The distinction here is to not just see caring for yourself as an important thing that often gets forgotten, but as a cornerstone of caring for everyone else’s soul too. If you are happy in God, enjoying him, with godly character and maturing faith then you are positioned to help other people get there too. All churches should want elders who are that, not who keep the wheels turning.

What does that look like? It looks like devoted time to pray. It looks like careful study of the scriptures that others won’t have the time for; that’s what you’re being paid to do, there isn’t a scriptural argument for paying elders apart from this (1 Timothy 5). It looks like an attentiveness to your own heart, but also a laser-focus on dealing with, and maturing through, your personal challenges rather than wallowing in them. It looks like taking responsibility for yourself and repenting of your sin, including apologising as publicly as required.

Then after you’ve taken care of yourself, ministry includes developing the skills needed to care for people’s souls well. There are three angles here, all exemplified in the Fathers: reading the Bible, theological acumen, and knowledge of people. Pastors should be growing in their skills reading the Bible, not assuming that they basically know how to do that. Pastors should be staying theologically sharp, assuming that true theology is always practically useful because—at the very least—you want to say true things about God. Pastors should be students of people and of the human heart, this starts with your own and then extends into every interaction you have with others; you’re always reflecting and learning.

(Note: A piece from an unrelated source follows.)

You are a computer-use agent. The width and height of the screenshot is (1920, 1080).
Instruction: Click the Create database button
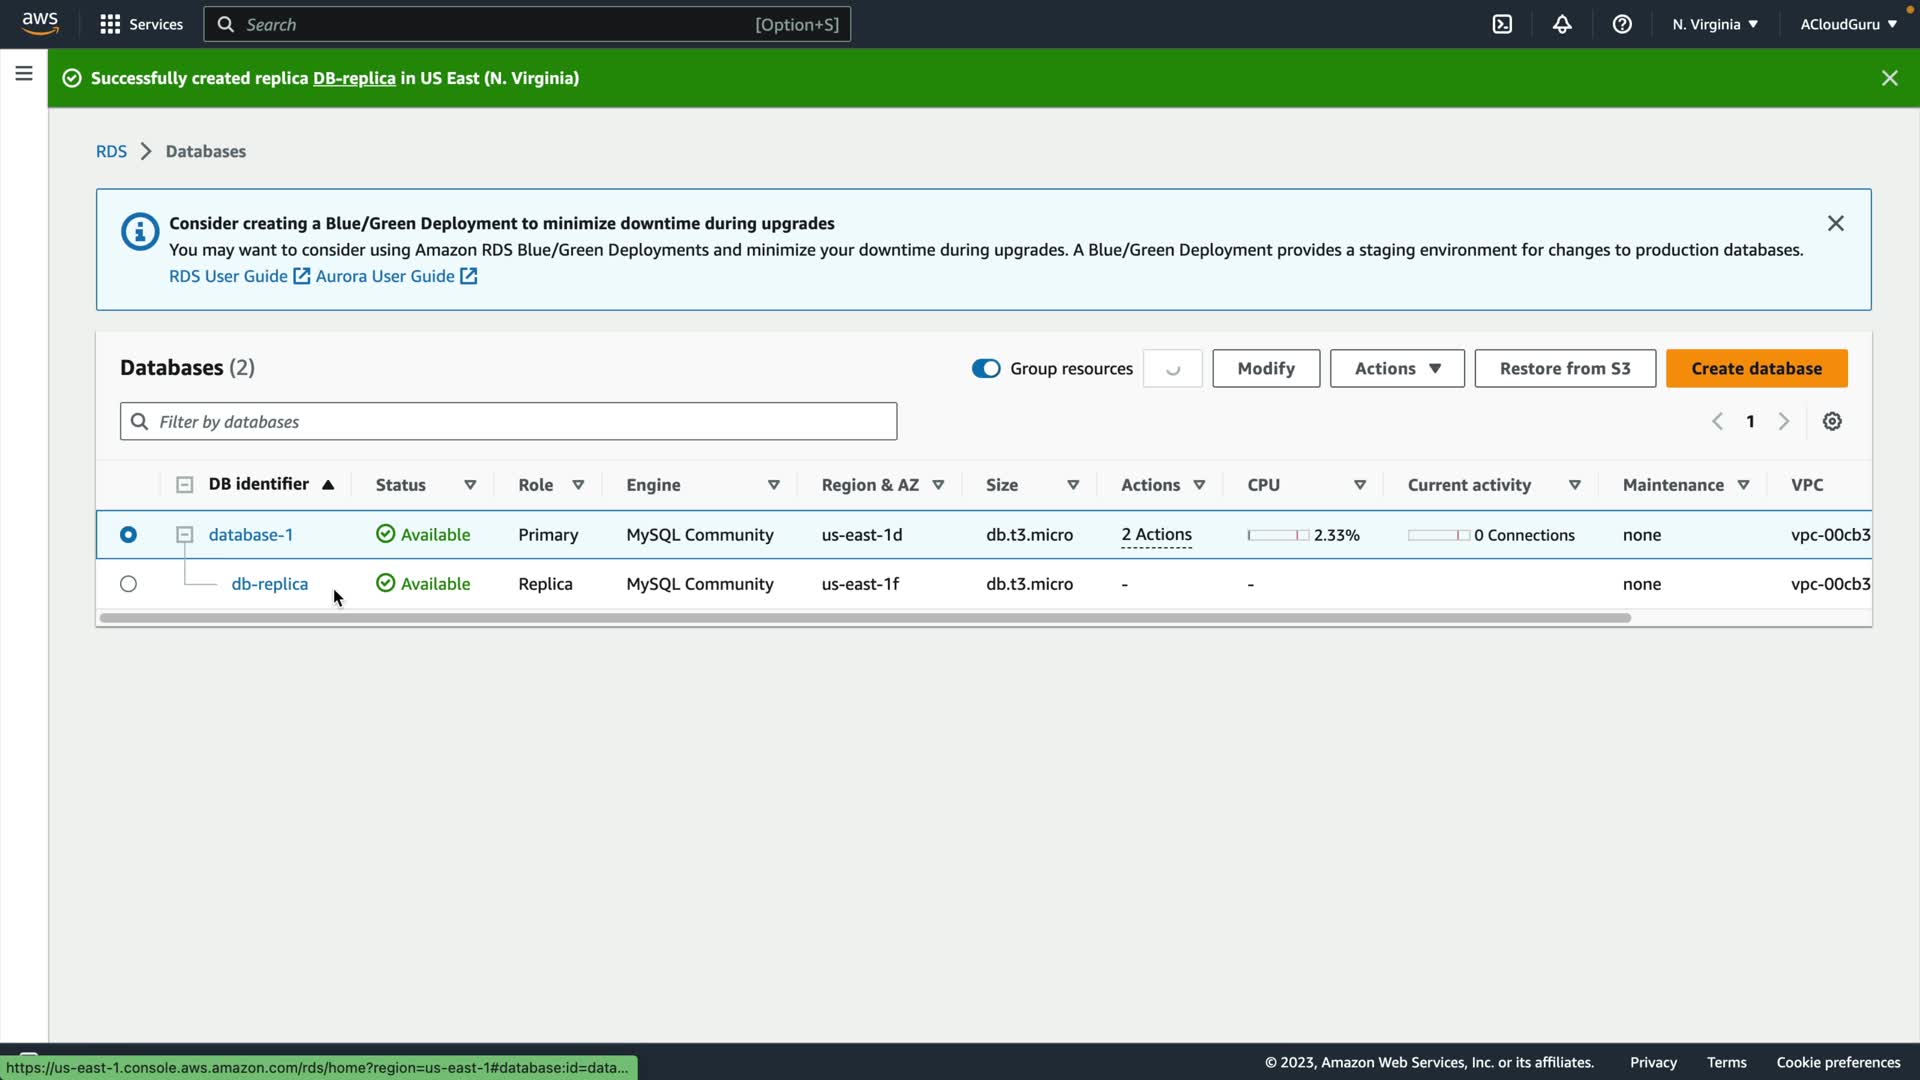click(1756, 368)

Then finally there’s actually caring for souls, what does that look like? It looks primarily like the ministry of word, sacrament, and prayer. You feed the people with Jesus—word and bread—week by week in gathered worship. You teach the word in other occasions as they arise. You minister the word to people individually as you talk over their challenges with them; pastoral ‘counselling’ is not what that word has come to mean but word ministry. And you pray, with people and for people.

That is, in essence, the job. Which is why it’s best not to think of it as a job. Different pastors will have different strengths and should lean into those strengths as God-given gifts, as well as ensuring that they build teams which let them do that by shoring up weaknesses and developing strengths.

None of it is anything you can ever have finished, and a lot of it is difficult to put in a calendar or devise a metric for. It doesn’t fit within a 9-5 but it also happens while you’re in ‘the office.’

But what about all the other stuff?

Staff it.

No, more seriously, there are a wide array of practical tasks that need to be done. The regulatory demand on churches from government is ever-increasing, while each piece individually seems reasonable enough the whole itself is becoming crippling. There’s not lots that can be done about that, but we should talk about it more. None of those things are things that a Pastor is necessarily going to be gifted at. How do you find time for the ‘real work’ of actually being a Pastor?

It’s not easy. The glib answer is, you do the things you’re good at, you hire people or find volunteers to do the things you’re not, and you keep focused on your priorities. It’s not that easy of course, but that’s the direction of travel we should aim for. Because the real ‘task’ isn’t task driven, tasks will creep in and capture you. Draw lines with your team, say no to some things, carefully examine which things absolutely must be done and which aren’t that important. Remember that you’re there to care for souls, to study the word and preach and teach it, to pray, and to administer the sacraments.

Realistically, some of the other stuff needs doing. Your church might not be in a position to build an administration and operations team that can help pastors be pastors, or you might be gifted at those areas and want to be involved. That’s reality, but structure your week and arrange your priorities so you remember what you’re there for. Your role isn’t to keep a charity running but to know God and speak about him to his people. The charity probably does need to keep running to allow that to happen. Get them the right way around in your head and heart and then start to find your way through.